Records excerpted from a collection:
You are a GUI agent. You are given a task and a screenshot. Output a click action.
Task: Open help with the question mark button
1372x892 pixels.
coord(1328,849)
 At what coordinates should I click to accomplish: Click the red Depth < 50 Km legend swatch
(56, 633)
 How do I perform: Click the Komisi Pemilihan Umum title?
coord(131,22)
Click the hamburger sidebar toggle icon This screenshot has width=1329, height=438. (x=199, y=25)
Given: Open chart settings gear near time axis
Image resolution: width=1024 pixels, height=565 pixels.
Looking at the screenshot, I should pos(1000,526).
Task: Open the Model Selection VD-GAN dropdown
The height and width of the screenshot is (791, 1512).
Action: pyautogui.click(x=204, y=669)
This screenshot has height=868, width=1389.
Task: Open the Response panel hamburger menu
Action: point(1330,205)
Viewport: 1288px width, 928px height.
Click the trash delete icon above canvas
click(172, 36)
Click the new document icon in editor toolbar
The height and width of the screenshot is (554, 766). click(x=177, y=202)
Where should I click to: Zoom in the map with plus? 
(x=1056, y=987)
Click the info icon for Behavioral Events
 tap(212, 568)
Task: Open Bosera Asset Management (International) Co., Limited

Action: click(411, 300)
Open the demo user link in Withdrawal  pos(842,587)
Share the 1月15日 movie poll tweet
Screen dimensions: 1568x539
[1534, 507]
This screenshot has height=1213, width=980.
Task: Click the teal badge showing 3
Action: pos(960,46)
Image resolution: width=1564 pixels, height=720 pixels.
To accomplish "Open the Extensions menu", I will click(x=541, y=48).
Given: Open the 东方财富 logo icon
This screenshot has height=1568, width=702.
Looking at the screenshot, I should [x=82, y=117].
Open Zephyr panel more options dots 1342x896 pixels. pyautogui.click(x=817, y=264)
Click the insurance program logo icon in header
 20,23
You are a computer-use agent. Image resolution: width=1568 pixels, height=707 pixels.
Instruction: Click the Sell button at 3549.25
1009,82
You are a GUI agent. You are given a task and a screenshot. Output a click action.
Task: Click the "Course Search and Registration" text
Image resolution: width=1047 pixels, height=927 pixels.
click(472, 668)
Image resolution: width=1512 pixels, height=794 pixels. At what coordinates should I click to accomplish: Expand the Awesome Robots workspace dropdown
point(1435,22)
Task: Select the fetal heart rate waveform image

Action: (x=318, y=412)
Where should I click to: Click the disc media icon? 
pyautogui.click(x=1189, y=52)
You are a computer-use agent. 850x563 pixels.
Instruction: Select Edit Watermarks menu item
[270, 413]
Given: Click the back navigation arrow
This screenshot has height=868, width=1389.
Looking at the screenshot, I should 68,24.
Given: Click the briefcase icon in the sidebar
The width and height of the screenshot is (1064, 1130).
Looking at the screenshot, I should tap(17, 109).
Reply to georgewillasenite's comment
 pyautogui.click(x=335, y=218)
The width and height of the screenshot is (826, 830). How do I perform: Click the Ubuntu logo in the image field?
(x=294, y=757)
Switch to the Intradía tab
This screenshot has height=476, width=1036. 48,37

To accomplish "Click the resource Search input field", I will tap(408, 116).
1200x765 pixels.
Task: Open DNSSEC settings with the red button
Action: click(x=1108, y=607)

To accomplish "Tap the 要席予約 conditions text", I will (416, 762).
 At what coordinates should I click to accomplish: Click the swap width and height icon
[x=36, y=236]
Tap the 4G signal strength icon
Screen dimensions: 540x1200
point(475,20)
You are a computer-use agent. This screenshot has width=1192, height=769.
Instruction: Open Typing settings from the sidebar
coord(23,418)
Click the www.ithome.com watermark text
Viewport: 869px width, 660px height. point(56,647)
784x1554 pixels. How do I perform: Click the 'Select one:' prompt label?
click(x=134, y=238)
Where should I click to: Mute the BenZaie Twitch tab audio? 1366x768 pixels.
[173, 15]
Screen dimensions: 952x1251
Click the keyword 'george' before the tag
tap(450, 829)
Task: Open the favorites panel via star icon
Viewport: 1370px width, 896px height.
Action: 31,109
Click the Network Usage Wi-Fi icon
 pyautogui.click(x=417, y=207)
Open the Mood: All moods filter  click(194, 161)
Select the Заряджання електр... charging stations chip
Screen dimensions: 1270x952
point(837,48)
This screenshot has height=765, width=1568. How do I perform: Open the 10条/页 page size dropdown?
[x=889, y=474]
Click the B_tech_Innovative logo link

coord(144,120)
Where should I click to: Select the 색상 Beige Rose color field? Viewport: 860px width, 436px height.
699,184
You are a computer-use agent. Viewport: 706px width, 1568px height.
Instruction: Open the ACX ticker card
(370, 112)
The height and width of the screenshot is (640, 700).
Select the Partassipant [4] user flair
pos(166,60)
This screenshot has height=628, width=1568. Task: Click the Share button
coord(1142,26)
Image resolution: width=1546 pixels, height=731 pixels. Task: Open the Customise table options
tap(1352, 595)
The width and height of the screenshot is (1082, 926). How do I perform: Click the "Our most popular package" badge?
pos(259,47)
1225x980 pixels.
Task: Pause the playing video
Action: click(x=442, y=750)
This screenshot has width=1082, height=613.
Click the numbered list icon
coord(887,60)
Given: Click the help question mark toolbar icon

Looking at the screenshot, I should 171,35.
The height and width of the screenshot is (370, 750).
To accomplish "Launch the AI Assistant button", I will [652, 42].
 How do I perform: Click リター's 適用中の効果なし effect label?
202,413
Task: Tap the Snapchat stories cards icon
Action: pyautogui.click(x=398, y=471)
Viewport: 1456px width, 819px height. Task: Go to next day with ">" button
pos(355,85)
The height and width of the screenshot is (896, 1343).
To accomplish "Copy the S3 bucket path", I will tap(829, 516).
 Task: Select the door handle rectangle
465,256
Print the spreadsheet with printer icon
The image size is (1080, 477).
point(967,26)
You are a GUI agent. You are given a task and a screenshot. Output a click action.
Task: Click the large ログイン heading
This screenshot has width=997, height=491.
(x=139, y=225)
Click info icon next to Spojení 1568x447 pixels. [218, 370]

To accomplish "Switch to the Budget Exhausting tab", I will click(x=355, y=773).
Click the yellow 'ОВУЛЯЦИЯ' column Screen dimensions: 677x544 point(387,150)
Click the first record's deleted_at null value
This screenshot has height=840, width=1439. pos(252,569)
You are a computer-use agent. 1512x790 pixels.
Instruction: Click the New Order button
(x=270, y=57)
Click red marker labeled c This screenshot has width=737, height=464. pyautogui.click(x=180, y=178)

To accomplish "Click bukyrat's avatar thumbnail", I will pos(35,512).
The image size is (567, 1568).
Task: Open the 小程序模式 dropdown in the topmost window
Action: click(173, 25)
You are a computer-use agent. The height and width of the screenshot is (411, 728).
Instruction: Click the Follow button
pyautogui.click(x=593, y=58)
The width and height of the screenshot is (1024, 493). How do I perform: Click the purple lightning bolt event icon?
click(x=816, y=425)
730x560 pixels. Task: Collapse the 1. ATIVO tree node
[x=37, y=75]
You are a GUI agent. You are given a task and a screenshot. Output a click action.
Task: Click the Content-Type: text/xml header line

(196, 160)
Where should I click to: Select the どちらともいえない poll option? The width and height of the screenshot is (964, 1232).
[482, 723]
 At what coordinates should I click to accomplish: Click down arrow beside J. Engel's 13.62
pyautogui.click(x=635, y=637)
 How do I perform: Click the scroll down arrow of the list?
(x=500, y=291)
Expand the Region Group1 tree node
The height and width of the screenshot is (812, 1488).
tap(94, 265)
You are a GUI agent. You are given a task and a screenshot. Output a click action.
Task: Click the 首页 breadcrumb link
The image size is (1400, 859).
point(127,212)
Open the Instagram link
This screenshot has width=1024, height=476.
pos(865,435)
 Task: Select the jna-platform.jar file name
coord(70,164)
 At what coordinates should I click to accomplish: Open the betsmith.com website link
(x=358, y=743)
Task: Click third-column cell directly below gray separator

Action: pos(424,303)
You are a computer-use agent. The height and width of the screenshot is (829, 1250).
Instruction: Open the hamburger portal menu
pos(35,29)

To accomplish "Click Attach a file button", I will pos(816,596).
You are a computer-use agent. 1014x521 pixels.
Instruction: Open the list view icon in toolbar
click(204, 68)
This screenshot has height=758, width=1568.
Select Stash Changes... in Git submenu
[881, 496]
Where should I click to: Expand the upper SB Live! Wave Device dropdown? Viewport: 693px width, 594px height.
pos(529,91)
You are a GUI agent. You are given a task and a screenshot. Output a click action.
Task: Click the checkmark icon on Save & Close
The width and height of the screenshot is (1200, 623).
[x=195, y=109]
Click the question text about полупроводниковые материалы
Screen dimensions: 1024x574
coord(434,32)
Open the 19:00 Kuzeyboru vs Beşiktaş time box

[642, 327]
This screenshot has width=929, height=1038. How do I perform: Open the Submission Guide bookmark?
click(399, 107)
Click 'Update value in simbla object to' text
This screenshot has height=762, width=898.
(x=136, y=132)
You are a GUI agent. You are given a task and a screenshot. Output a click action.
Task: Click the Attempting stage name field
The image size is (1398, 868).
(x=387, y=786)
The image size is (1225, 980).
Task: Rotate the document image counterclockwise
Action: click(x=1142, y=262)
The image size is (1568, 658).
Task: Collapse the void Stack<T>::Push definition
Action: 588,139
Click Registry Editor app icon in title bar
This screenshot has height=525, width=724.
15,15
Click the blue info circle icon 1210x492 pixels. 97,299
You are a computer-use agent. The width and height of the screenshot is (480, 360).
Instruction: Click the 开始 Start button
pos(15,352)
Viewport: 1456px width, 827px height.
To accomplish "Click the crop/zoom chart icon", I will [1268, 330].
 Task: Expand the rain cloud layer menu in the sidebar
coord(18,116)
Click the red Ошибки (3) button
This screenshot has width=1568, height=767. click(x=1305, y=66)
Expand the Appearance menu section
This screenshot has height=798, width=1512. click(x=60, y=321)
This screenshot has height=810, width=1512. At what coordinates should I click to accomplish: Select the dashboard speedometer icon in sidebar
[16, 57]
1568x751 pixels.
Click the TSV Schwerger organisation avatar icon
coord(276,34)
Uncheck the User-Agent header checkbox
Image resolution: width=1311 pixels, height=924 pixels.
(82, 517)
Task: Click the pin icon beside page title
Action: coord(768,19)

• _Directions_
Copy out the lines of the listing between the line containing "The width and height of the screenshot is (826, 830)." and the line containing "tap(450, 829)", inclusive, with no changes.

• _Written solution_
The width and height of the screenshot is (826, 830). How do I perform: Click the Ubuntu logo in the image field?
(x=294, y=757)
Switch to the Intradía tab
This screenshot has height=476, width=1036. 48,37

To accomplish "Click the resource Search input field", I will tap(408, 116).
1200x765 pixels.
Task: Open DNSSEC settings with the red button
Action: click(x=1108, y=607)

To accomplish "Tap the 要席予約 conditions text", I will (416, 762).
 At what coordinates should I click to accomplish: Click the swap width and height icon
[x=36, y=236]
Tap the 4G signal strength icon
Screen dimensions: 540x1200
point(475,20)
You are a computer-use agent. This screenshot has width=1192, height=769.
Instruction: Open Typing settings from the sidebar
coord(23,418)
Click the www.ithome.com watermark text
Viewport: 869px width, 660px height. point(56,647)
784x1554 pixels. How do I perform: Click the 'Select one:' prompt label?
click(x=134, y=238)
Where should I click to: Mute the BenZaie Twitch tab audio? 1366x768 pixels.
[173, 15]
Screen dimensions: 952x1251
Click the keyword 'george' before the tag
tap(450, 829)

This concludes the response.